__Exercise__
Edit the entries below by changing every "Given" to "Task" while keeping all other text the same. Leave the pictures out of your answer.

[Recorded data]
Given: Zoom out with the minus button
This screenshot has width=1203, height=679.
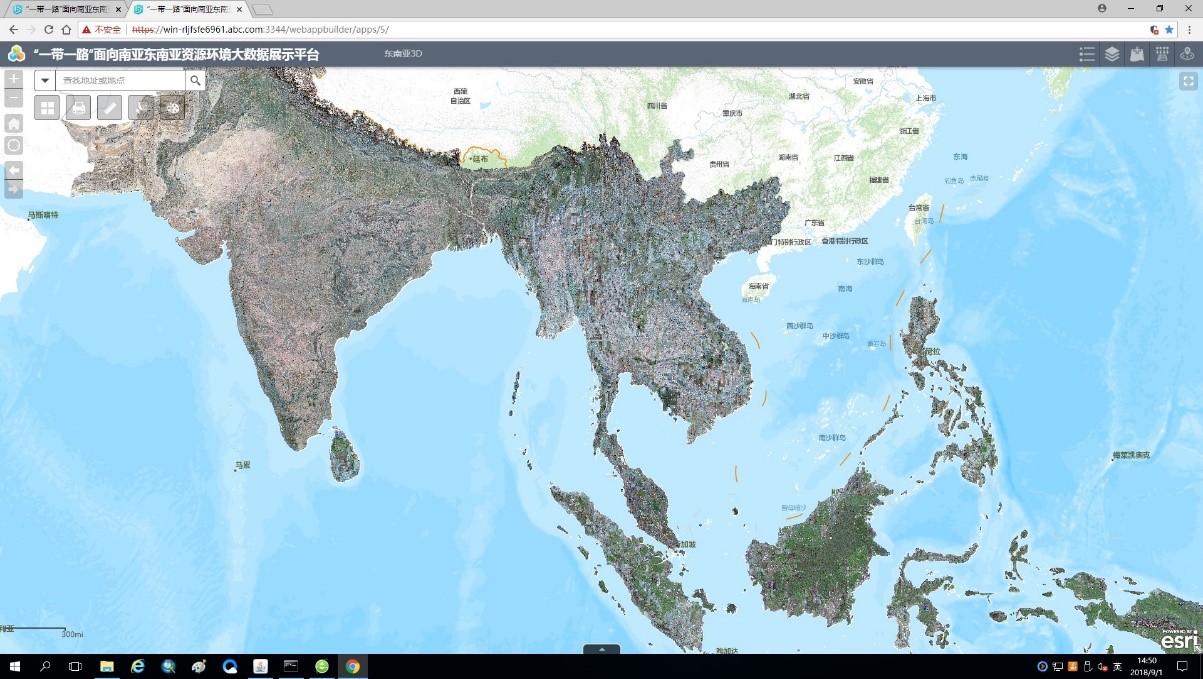Looking at the screenshot, I should click(x=13, y=98).
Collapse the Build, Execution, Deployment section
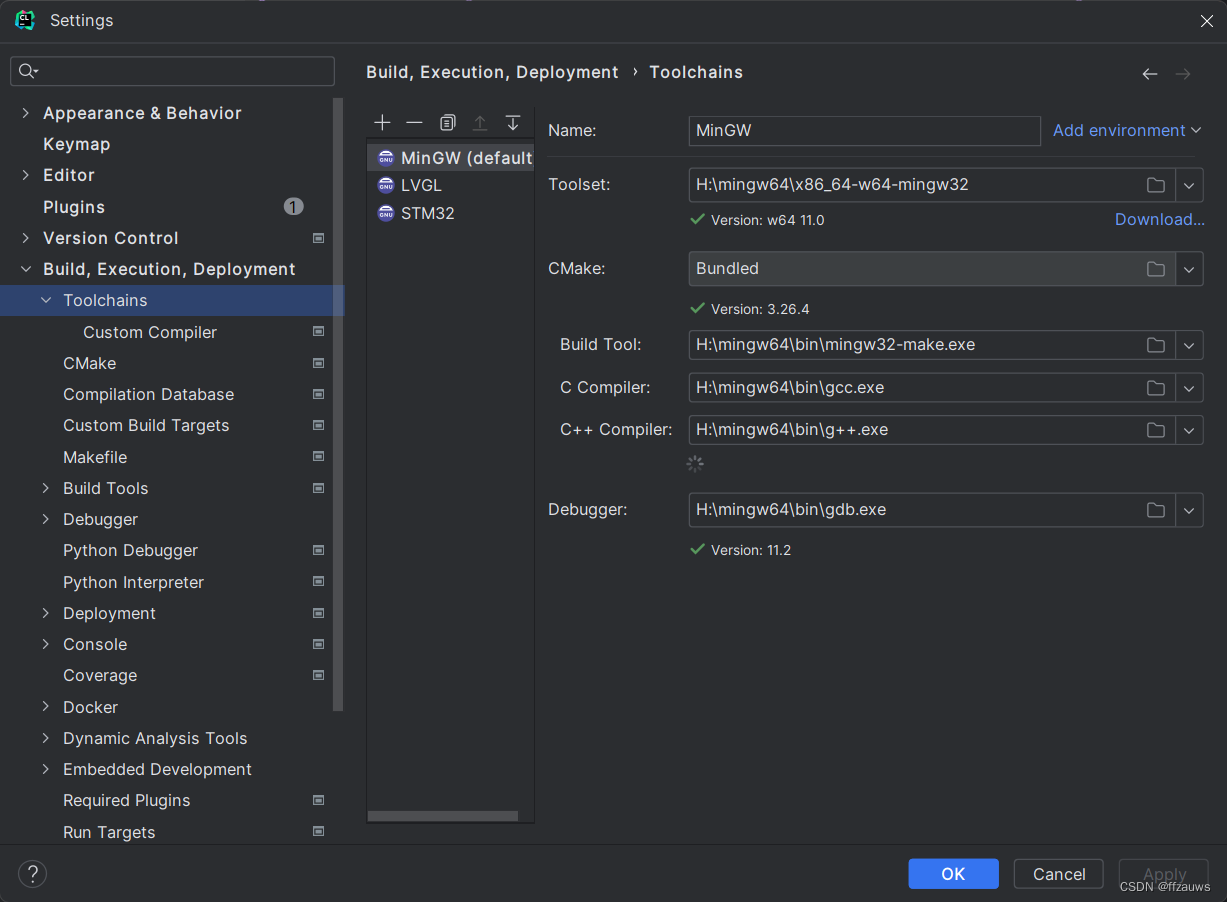Image resolution: width=1227 pixels, height=902 pixels. (25, 269)
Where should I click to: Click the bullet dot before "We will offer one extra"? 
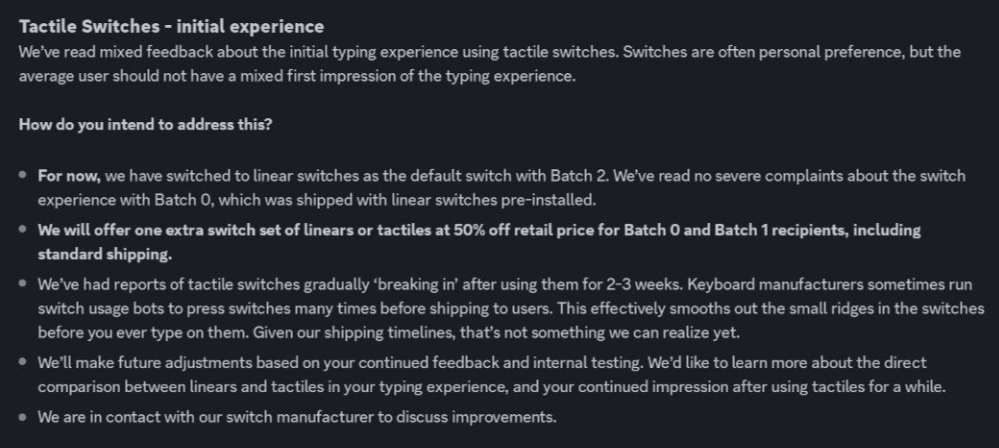coord(23,229)
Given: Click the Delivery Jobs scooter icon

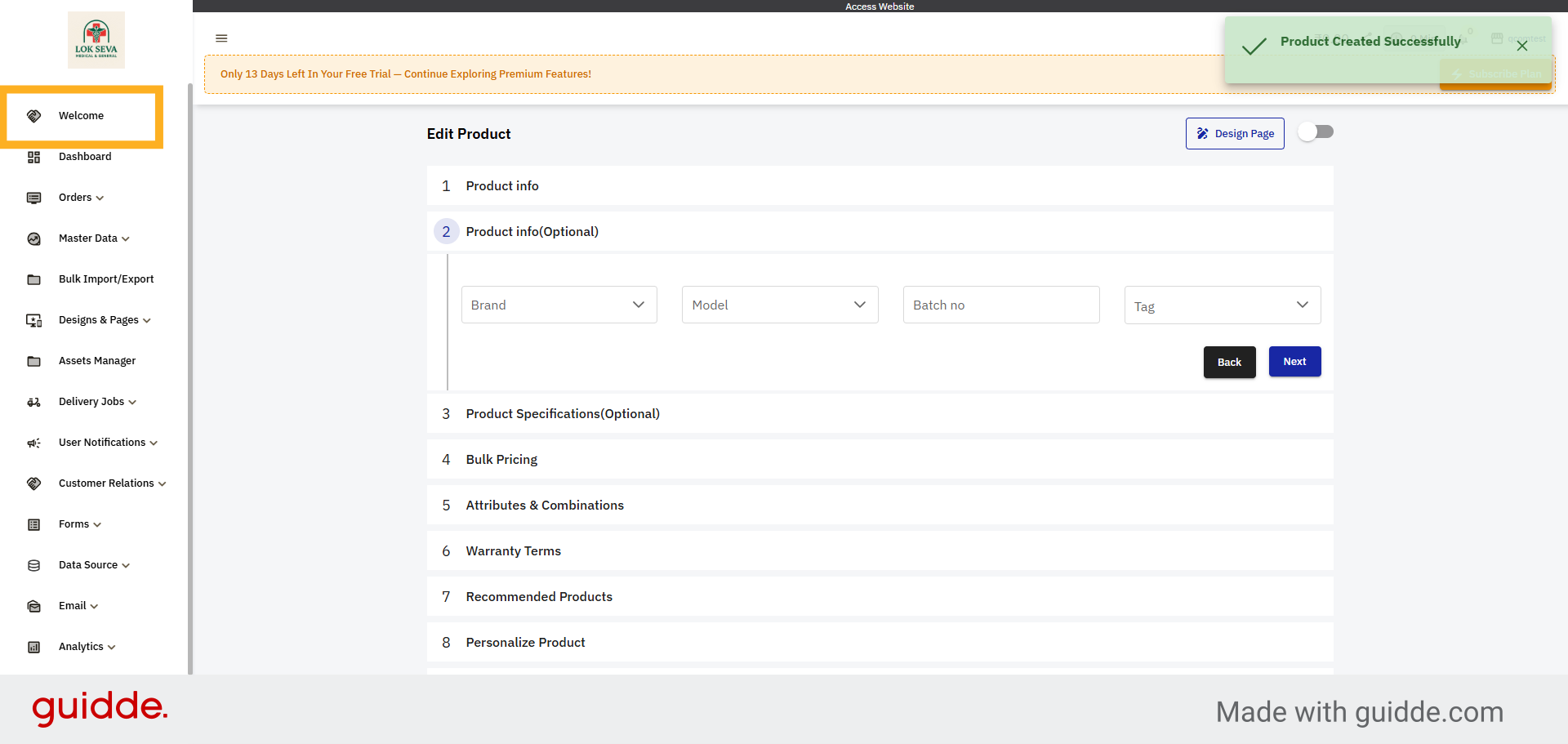Looking at the screenshot, I should [33, 402].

__Output below__
Task: Zoom out with the minus button
This screenshot has width=1203, height=679.
Looking at the screenshot, I should click(x=13, y=98).
Collapse the Build, Execution, Deployment section
Image resolution: width=1227 pixels, height=902 pixels. (25, 269)
Where should I click to: Click the bullet dot before "We will offer one extra"? 
coord(23,229)
Task: Click the Delivery Jobs scooter icon

Looking at the screenshot, I should [33, 402].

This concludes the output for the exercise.